Internal details/limitations of cuFFT, general questions

Good morning, all.

I wrote code which uses cuFFT for 1D operations and it works as it should, but I came across some doubts of its internal work. Maybe you know some of these?

  • Function cufftPlan1d(), second argument is “int nx”, the length of the transform. Is there any reason as to why it is int, and not unsigned int or size_t?

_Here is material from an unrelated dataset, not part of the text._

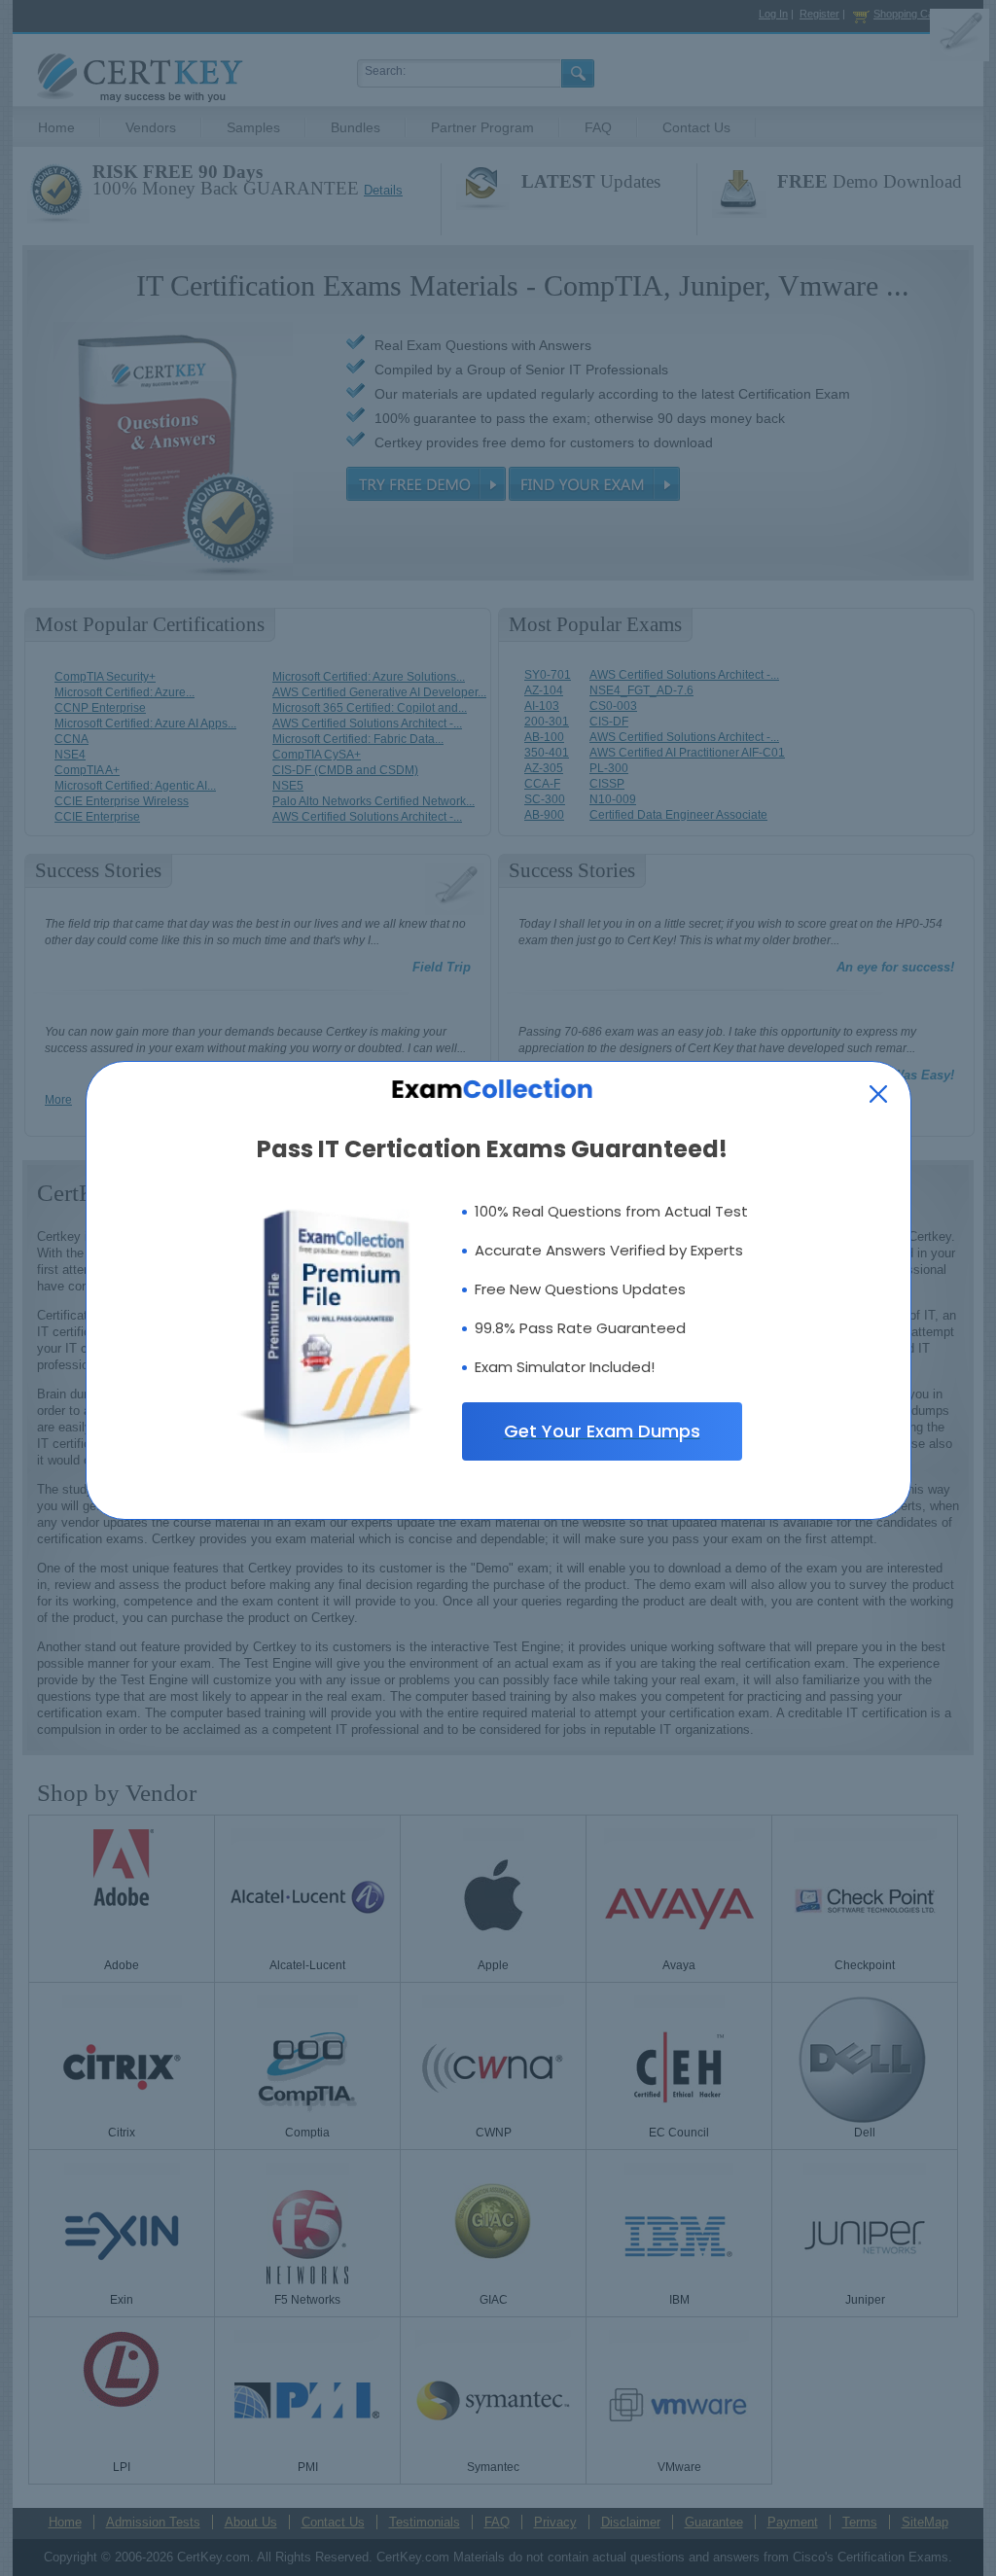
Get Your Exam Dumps (602, 1431)
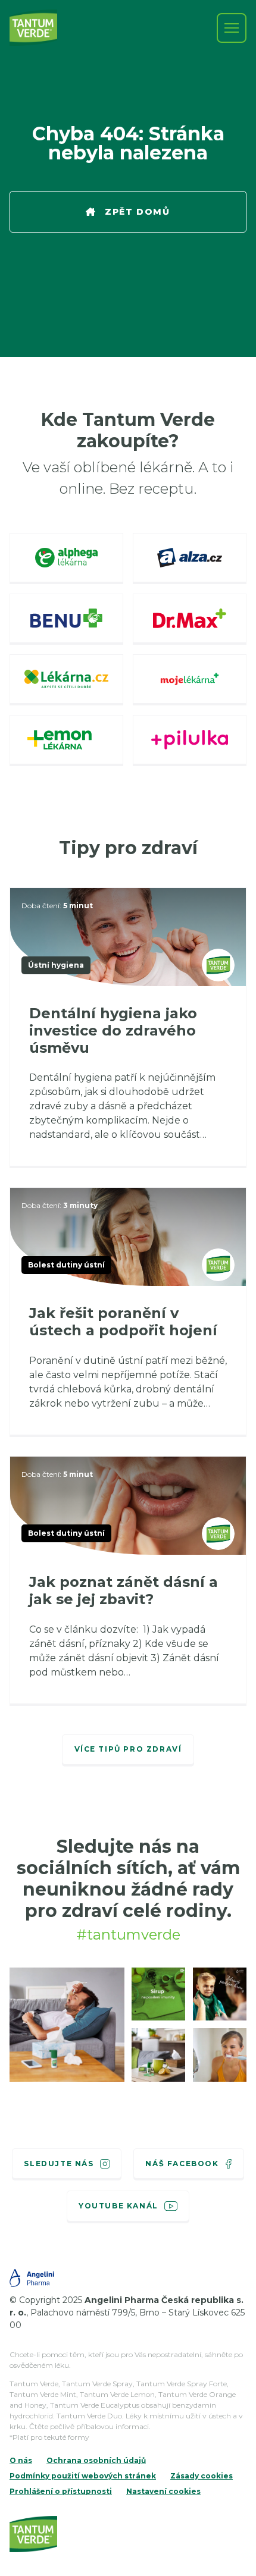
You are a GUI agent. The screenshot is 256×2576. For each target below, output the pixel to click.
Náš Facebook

  • Do you manage to get any transform bigger than 2^28 (268435456) to run? This is the biggest I can get to successfully run on a 1080Ti. As far as byte counting goes running a R2C, the float array (input) will be 1GB and the cufftComplex array will be 2GB. When I try a length of 2^29 (536870912), on which total size will be 6GB for the arrays, the operation will stop on the allocation. Is it an internal limit on 1D or something else? I made another operation that takes almost 10GB of the 11GB in the 1080Ti without issues.

  • In 2.2.1 of the cuFFT documentation, https://docs.nvidia.com/cuda/pdf/CUFFT_Library.pdf, it suggests to first create a plan and THEN allocate the memory, which seems to be the opposite of, for example, FFTW. Do you know of any prejudice if we do the opposite? What about when freeing things? First destroy the plan and then cudaFree the arrays? My program currently allocates memory and then creates plan, and destroys plan and then deallocates memory.

  • We don’t use kernel functions to launch a cuFFT process, so how does it do its parallelization? I have the same doubt for cuRAND, which we also launch without kernel specifications.

If you guys know any of these, then I’d like to hear from you.
Thanks a lot for your time and assistance provided many times.

There are other planning functions that can be used for larger array sizes. Read the docs. For instance:

https://docs.nvidia.com/cuda/cufft/index.html#unique_1980839421

Ordinary CUFFT usage will involve the planning step doing an underlying allocation. I think the size of the allocation is not published, but you can break out the memory allocation step separately and manage it yourself. In so doing you can get an idea of how much temporary memory CUFFT requires for various operations. Read the docs. I would assume if your array sizes are 6GB that you are running out of memory due to the temporary allocations that CUFFT makes/requires.

If you are managing the memory allocation yourself, it should not matter if you do the planning process before or after the memory allocation, as long as you allocate sufficient memory.

CUFFT calls are a call to a function in a C-library (the cufft library, i.e. libcufft). The library functions generally will make kernel calls, and may do other CUDA runtime activity as well. You can use a profiler to get an idea of what is happening under the hood.

Thanks for these clarifications, txbob.

Following the document you linked, it looks like I can use the cufftMakePlanMany64() function passing NULL to inembed and onembed so it behaves like an ordinary FFT call, except that it handles the bigger types.

As for the other answers, thanks again. They have enough information for me to dig a bit more, like printing extra return values and running the profiler.